Supplied text:
▼

I AM AN EMPLOYER. WHAT CAN I DO TO PREVENT SEXUAL HARASSMENT IN MY WORKPLACE?

Sexual harassment is illegal, bad for company morale and therefore, bad for business.

You should develop a written policy concerning sexual harassment, which clearly states that it is not only against the law, but also against company policy, and will not be tolerated.

You should create an effective complaint or grievance procedure for employees who have been victims of sexual harassment. The procedure should make it easy and comfortable for an employee to file a complaint, especially if the harasser is a direct supervisor. The procedure should also be such that a solution to the problem can be arrived at quickly and effectively.

You need to take complaints seriously, and respond to them as quickly as possible.

You may also consider purchasing commercial lines of insurance that could cover sexual harassment claims.

HOW CAN AN ATTORNEY HELP MY COMPANY AVOID PROBLEMS?

An attorney can review your sexual harassment policy, grievance procedures and employee handbook or manual, or assist you in drafting a policy and conduct sexual harassment / sensitivity training for your employees.

An attorney can advise you on how to deal with otherwise valuable employees who may be creating a problem, without leaving the company open to claims from other employees or from the alleged offender if the claims turn our to be unfounded. For example, if your leading salesman is acting inappropriately, counsel can help you to get the message across so that you don't lose the productive sales person and so that you don't suffer the indignity (and expense)of having a sexual harassment lawsuit filed against you and/or your company.

If you receive a sexual harassment complaint, get a knowledgeable attorney on board quickly. If the investigation is conducted under the auspices of an attorney, it is more likely to be protected against discovery production during litigation because it is privileged as "attorney work product." The attorney will also help make sure the investigation of any alleged harassment is both thorough and confidential, and that any disciplinary action taken is prompt and appropriate. Swift and effective handling of initial allegations help both with the case at hand and to prevent future incidences of harassment. As in many other things, hypocrisy hurts.

▲

Tasks to carry out:
(A) Retype the part of the sexual harassment guidance starting at "You should develop" and ending at "COMPANY AVOID PROBLEMS?".
(B) According to the sexual harassment guidance, what kind of insurance might an employer consider buying?
The listing after this has nothing to do with the work here.

Material supplied:
▼

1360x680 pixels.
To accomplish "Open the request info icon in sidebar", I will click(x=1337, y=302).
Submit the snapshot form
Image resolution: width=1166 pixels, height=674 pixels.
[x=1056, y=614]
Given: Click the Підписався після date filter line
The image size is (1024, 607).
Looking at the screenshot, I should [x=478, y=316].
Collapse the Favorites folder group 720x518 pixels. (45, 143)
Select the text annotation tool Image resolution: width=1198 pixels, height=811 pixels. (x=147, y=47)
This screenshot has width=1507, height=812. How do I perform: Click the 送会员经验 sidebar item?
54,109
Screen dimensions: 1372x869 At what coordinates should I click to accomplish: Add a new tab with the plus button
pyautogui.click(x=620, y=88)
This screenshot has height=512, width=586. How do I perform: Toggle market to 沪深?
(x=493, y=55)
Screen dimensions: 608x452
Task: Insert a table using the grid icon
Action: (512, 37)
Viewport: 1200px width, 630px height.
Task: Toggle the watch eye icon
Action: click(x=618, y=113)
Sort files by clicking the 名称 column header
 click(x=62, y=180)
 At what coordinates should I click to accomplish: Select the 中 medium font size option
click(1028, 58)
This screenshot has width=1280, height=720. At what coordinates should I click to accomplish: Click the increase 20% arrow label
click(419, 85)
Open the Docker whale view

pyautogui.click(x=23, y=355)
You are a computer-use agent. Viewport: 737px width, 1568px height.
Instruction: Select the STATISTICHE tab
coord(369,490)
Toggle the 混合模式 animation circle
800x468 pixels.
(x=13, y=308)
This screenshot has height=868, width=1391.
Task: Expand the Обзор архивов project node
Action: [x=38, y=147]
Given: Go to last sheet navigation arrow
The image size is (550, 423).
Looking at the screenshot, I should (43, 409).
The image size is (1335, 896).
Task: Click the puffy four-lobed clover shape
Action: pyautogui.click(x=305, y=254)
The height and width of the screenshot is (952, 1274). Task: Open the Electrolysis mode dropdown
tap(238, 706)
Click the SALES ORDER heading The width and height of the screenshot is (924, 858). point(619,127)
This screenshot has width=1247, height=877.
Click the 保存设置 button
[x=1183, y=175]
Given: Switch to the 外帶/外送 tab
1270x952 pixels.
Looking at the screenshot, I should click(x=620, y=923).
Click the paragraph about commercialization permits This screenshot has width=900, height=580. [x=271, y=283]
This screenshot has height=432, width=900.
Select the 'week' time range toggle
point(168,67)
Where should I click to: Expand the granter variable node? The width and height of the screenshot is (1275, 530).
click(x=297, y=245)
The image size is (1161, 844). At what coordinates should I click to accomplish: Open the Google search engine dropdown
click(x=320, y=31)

▲

Solutions to each task:
(A)
You should develop a written policy concerning sexual harassment, which clearly states that it is not only against the law, but also against company policy, and will not be tolerated.

You should create an effective complaint or grievance procedure for employees who have been victims of sexual harassment. The procedure should make it easy and comfortable for an employee to file a complaint, especially if the harasser is a direct supervisor. The procedure should also be such that a solution to the problem can be arrived at quickly and effectively.

You need to take complaints seriously, and respond to them as quickly as possible.

You may also consider purchasing commercial lines of insurance that could cover sexual harassment claims.

HOW CAN AN ATTORNEY HELP MY COMPANY AVOID PROBLEMS?

(B) Commercial lines of insurance that could cover sexual harassment claims.